APT based reliable quantification of Cr-rich phase separation and its relationship with mechanical properties in thermally aged Fe-20 at.% Cr alloy

Abstract

In this work, thermal aging (at 773 K from 1 h to 1000 h) induced change in micro-hardness is directly correlated with underlying microstructural evolution at nano-scale for high-Cr binary ferritic Fe-20 at.% Cr alloy. The reason for hardening of the alloy is attributed to the decomposition of ferrite phase into the ultrafine Cr-rich α/ phase in the Fe-rich matrix. Extremely small spatial dimension (diameter < 5 nm), identical bcc crystal structure and similar lattice parameter of α/ with matrix pose extreme challenge in their characterization and reliable quantification.
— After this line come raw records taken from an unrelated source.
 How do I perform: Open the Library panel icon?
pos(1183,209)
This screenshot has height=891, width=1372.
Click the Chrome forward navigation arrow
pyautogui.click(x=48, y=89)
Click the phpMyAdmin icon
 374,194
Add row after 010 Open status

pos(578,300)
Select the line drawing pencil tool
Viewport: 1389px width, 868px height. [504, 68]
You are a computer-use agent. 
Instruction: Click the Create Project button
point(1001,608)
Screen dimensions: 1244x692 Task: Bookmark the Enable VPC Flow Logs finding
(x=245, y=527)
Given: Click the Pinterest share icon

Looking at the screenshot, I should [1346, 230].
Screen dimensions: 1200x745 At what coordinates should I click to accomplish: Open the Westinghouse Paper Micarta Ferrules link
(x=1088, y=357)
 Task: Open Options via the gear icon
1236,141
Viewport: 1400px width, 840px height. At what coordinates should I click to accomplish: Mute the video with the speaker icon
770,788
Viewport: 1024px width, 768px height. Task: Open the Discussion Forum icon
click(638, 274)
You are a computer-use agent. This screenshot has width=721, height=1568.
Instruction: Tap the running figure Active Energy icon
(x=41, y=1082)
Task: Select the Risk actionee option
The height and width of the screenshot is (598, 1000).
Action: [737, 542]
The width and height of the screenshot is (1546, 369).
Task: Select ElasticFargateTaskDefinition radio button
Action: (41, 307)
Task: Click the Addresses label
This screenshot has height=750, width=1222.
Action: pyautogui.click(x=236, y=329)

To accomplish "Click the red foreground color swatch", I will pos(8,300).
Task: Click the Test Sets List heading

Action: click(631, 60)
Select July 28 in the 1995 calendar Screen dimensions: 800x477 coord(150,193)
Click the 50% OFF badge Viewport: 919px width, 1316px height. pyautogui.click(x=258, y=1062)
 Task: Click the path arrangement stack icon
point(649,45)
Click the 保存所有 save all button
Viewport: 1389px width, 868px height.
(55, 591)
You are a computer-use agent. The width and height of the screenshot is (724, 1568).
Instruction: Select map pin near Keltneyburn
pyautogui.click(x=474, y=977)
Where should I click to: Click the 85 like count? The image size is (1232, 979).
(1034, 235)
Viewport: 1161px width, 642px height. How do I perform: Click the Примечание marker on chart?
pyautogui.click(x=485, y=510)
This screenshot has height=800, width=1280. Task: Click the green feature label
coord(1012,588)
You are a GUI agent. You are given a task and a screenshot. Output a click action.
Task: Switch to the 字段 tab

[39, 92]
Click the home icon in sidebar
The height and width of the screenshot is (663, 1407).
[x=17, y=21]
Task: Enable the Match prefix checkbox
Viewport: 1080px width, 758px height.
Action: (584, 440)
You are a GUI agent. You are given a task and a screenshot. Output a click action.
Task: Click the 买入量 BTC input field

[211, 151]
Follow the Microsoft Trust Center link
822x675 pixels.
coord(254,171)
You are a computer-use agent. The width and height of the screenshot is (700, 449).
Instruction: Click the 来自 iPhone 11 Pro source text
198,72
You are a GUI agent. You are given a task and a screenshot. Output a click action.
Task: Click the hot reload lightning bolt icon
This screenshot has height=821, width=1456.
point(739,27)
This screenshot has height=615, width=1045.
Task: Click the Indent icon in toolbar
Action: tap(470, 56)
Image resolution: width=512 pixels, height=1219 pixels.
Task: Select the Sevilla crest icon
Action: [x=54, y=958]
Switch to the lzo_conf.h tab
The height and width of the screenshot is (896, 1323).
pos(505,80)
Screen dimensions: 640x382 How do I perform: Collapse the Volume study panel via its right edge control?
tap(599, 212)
A combinatorial methodology utilizing atom probe tomography (APT), transmission electron microscopy (TEM) and small angle neutron scattering (SANS) is followed for reliable quantification of α/ precipitates (diameter > 2 nm) with reduced uncertainty for samples aged for 50 h onwards. In addition, Cr-clusters (diameter < 2 nm) are quantified for samples below 50 h of aging using APT and SANS. Such reliable quantification is utilized to estimate the change in micro-hardness of the alloy through various theoretical dispersion strengthening models. The current work demonstrates that selection of suitable hardening model (Friedel–Kroupa–Hirsch model (with fixed barrier strength of 0.2), Orowan model (with variable barrier strength value between 0.047 and 0.146)) along with reliable quantification of microstructural evolution (α/ here), can successfully estimate the experimentally observed mechanical response of the alloy.